• _Stated exercise_
Rename "Instruction" to "Directive" wherever it occurs in the material below, leaving everything else unchanged.

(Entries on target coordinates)
#####
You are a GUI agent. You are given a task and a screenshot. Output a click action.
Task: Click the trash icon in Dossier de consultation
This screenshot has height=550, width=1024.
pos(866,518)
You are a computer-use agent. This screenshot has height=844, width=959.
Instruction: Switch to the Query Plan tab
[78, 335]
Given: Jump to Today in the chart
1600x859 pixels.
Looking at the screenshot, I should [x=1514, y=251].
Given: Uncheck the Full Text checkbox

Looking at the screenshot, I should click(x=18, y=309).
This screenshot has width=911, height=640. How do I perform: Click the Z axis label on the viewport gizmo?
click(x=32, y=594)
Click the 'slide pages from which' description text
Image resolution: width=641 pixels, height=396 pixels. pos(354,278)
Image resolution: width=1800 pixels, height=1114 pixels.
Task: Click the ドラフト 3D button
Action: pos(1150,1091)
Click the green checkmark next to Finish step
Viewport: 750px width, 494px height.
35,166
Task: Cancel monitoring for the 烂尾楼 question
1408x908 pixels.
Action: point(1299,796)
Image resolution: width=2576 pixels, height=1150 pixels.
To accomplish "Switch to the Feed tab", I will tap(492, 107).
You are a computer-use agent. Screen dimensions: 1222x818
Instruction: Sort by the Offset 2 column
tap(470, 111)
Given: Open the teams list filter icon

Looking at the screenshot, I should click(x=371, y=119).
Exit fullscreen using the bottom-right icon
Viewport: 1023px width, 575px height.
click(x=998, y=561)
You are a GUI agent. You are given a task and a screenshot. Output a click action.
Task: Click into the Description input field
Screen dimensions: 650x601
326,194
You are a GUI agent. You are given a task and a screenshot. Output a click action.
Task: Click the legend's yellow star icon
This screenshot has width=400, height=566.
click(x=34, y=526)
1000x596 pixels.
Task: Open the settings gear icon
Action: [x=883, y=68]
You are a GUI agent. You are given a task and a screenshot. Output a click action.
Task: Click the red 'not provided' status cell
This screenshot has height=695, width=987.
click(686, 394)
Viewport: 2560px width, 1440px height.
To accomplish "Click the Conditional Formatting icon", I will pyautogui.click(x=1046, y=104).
#####
• _Finished task_
You are a GUI agent. You are given a task and a screenshot. Output a click action.
Task: Click the trash icon in Dossier de consultation
This screenshot has height=550, width=1024.
pos(866,518)
You are a computer-use agent. This screenshot has height=844, width=959.
Directive: Switch to the Query Plan tab
[78, 335]
Given: Jump to Today in the chart
1600x859 pixels.
Looking at the screenshot, I should [x=1514, y=251].
Given: Uncheck the Full Text checkbox

Looking at the screenshot, I should click(x=18, y=309).
This screenshot has width=911, height=640. How do I perform: Click the Z axis label on the viewport gizmo?
click(x=32, y=594)
Click the 'slide pages from which' description text
Image resolution: width=641 pixels, height=396 pixels. pos(354,278)
Image resolution: width=1800 pixels, height=1114 pixels.
Task: Click the ドラフト 3D button
Action: pos(1150,1091)
Click the green checkmark next to Finish step
Viewport: 750px width, 494px height.
35,166
Task: Cancel monitoring for the 烂尾楼 question
1408x908 pixels.
Action: point(1299,796)
Image resolution: width=2576 pixels, height=1150 pixels.
To accomplish "Switch to the Feed tab", I will tap(492, 107).
You are a computer-use agent. Screen dimensions: 1222x818
Directive: Sort by the Offset 2 column
tap(470, 111)
Given: Open the teams list filter icon

Looking at the screenshot, I should click(x=371, y=119).
Exit fullscreen using the bottom-right icon
Viewport: 1023px width, 575px height.
click(x=998, y=561)
You are a GUI agent. You are given a task and a screenshot. Output a click action.
Task: Click into the Description input field
Screen dimensions: 650x601
326,194
You are a GUI agent. You are given a task and a screenshot. Output a click action.
Task: Click the legend's yellow star icon
This screenshot has width=400, height=566.
click(x=34, y=526)
1000x596 pixels.
Task: Open the settings gear icon
Action: [x=883, y=68]
You are a GUI agent. You are given a task and a screenshot. Output a click action.
Task: Click the red 'not provided' status cell
This screenshot has height=695, width=987.
click(686, 394)
Viewport: 2560px width, 1440px height.
To accomplish "Click the Conditional Formatting icon", I will pyautogui.click(x=1046, y=104).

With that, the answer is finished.